*Problem to work on:*
Copy out, word for word, the part of the items that opens with the line containing "Expand the MIUI folder row chevron" and closes with the line containing "click(307, 372)", including both of those lines.

*Provided records:*
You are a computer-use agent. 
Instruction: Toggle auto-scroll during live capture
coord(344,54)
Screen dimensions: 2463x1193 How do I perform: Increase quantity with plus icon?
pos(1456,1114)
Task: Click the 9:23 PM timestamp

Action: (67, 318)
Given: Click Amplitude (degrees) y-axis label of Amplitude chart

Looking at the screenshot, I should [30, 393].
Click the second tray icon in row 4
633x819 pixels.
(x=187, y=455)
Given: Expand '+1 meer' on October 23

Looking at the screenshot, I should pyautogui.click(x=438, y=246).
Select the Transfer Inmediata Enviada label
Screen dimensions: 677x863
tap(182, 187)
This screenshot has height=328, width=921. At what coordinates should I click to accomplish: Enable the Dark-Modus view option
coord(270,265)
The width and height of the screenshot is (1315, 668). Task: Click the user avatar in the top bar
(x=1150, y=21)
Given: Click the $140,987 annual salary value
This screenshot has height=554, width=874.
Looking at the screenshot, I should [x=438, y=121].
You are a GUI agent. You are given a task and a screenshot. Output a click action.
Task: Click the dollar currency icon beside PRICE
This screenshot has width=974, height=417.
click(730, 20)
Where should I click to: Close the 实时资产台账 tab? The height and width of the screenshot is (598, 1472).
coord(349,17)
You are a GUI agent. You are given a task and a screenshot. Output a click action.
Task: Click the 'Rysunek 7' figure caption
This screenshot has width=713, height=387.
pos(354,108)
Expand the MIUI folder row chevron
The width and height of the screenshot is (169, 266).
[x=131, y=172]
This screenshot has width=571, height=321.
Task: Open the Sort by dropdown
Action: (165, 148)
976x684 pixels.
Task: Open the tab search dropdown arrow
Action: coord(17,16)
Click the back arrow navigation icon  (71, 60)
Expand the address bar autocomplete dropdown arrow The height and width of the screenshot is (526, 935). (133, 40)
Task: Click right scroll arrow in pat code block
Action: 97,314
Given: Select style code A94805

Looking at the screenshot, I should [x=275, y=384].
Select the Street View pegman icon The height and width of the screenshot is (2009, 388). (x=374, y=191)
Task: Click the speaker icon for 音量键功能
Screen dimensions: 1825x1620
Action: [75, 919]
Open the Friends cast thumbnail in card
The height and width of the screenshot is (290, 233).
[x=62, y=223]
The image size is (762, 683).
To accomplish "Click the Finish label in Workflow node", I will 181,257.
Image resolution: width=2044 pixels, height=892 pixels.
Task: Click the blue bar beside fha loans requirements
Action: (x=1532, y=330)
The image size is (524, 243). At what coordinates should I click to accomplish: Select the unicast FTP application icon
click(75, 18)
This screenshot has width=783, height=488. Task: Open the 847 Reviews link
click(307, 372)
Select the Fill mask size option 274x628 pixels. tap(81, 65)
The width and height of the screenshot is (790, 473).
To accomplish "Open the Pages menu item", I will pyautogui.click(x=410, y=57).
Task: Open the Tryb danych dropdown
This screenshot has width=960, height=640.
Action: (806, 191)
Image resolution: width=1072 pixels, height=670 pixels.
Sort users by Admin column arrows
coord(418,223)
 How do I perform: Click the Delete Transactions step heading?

*Answer to this problem:*
Expand the MIUI folder row chevron
The width and height of the screenshot is (169, 266).
[x=131, y=172]
This screenshot has width=571, height=321.
Task: Open the Sort by dropdown
Action: (165, 148)
976x684 pixels.
Task: Open the tab search dropdown arrow
Action: coord(17,16)
Click the back arrow navigation icon  (71, 60)
Expand the address bar autocomplete dropdown arrow The height and width of the screenshot is (526, 935). (133, 40)
Task: Click right scroll arrow in pat code block
Action: 97,314
Given: Select style code A94805

Looking at the screenshot, I should [x=275, y=384].
Select the Street View pegman icon The height and width of the screenshot is (2009, 388). (x=374, y=191)
Task: Click the speaker icon for 音量键功能
Screen dimensions: 1825x1620
Action: [75, 919]
Open the Friends cast thumbnail in card
The height and width of the screenshot is (290, 233).
[x=62, y=223]
The image size is (762, 683).
To accomplish "Click the Finish label in Workflow node", I will 181,257.
Image resolution: width=2044 pixels, height=892 pixels.
Task: Click the blue bar beside fha loans requirements
Action: (x=1532, y=330)
The image size is (524, 243). At what coordinates should I click to accomplish: Select the unicast FTP application icon
click(75, 18)
This screenshot has width=783, height=488. Task: Open the 847 Reviews link
click(307, 372)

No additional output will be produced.